▸ Stored data entries

****************************************

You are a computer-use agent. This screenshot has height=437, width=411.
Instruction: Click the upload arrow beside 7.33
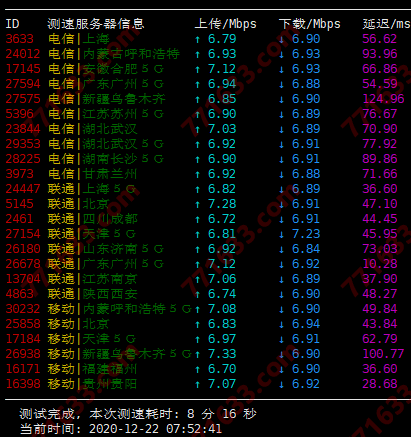point(198,354)
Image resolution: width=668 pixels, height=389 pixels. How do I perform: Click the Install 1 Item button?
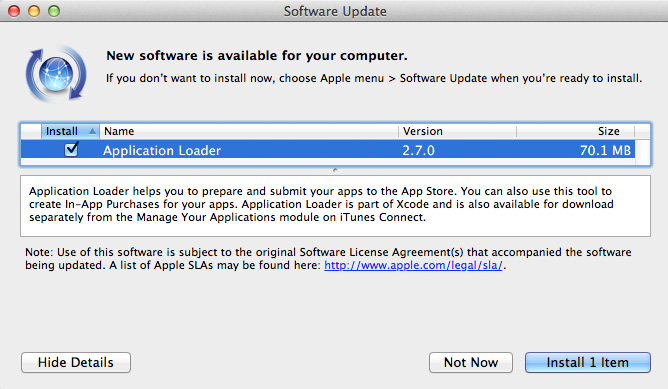point(587,363)
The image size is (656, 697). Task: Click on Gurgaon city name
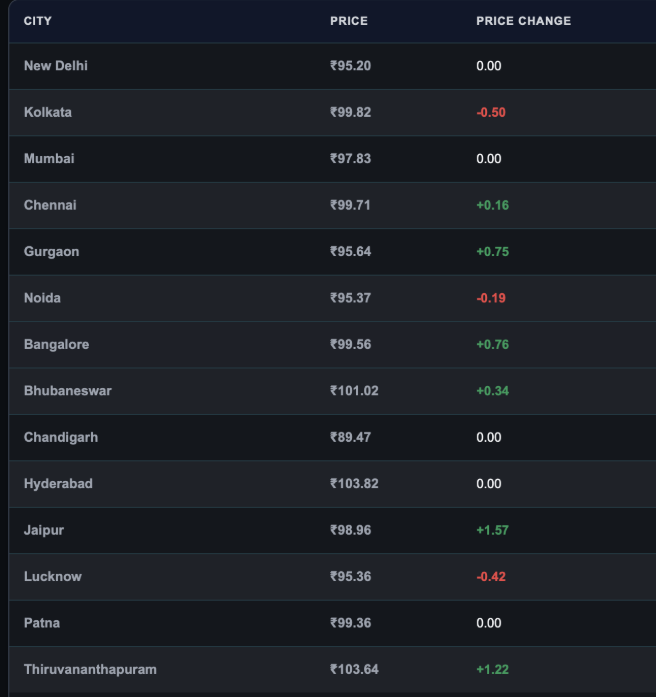(x=52, y=252)
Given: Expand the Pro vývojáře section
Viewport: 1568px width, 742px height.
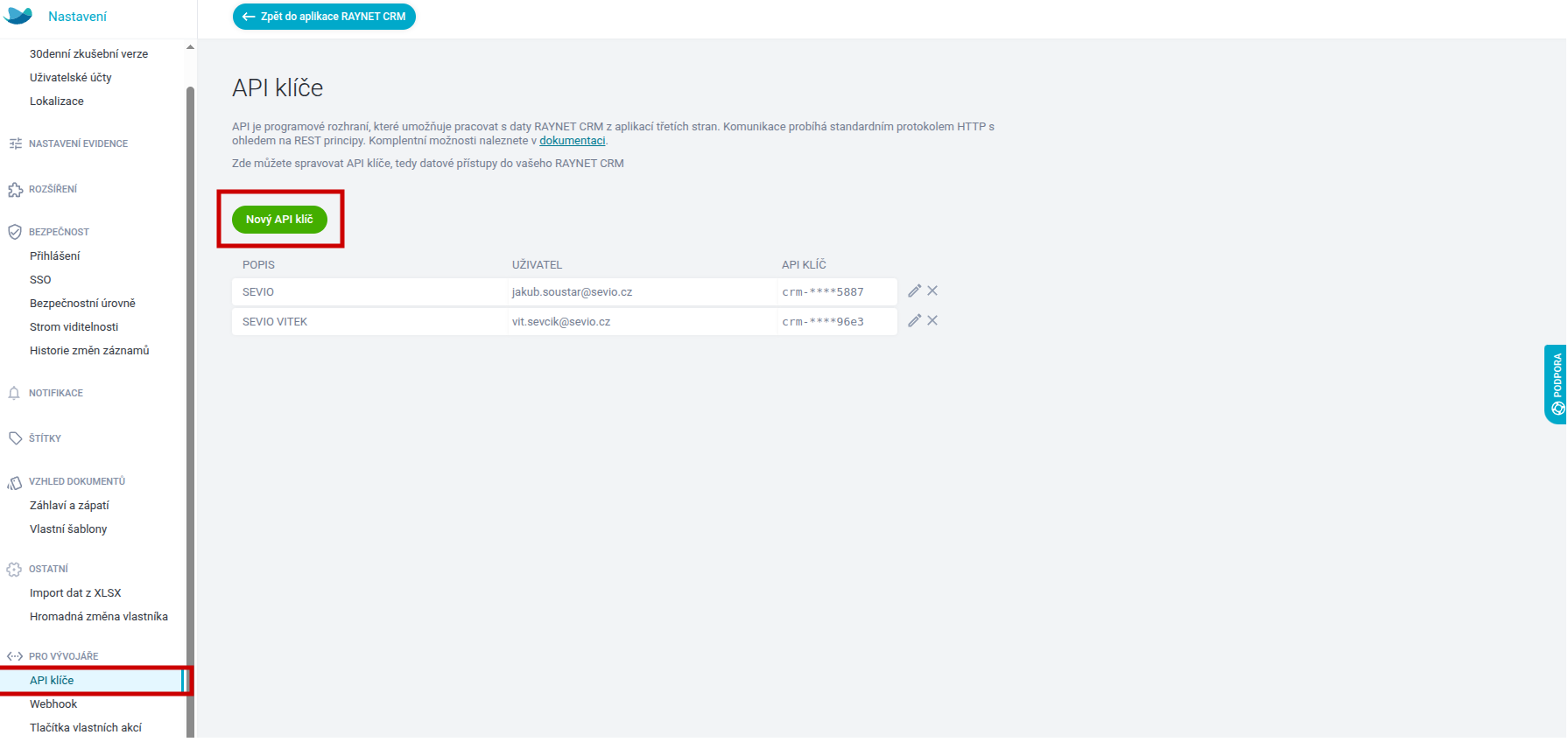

****************************************

▸ WHAT THIS TASK INVOLVES
Give the entries back verbatim and omit the images.

▸ ANSWER SPACE
You are a computer-use agent. This screenshot has height=437, width=411.
Instruction: Click the upload arrow beside 7.33
point(198,354)
Image resolution: width=668 pixels, height=389 pixels. How do I perform: Click the Install 1 Item button?
point(587,363)
The image size is (656, 697). Task: Click on Gurgaon city name
(x=52, y=252)
Given: Expand the Pro vývojáře section
Viewport: 1568px width, 742px height.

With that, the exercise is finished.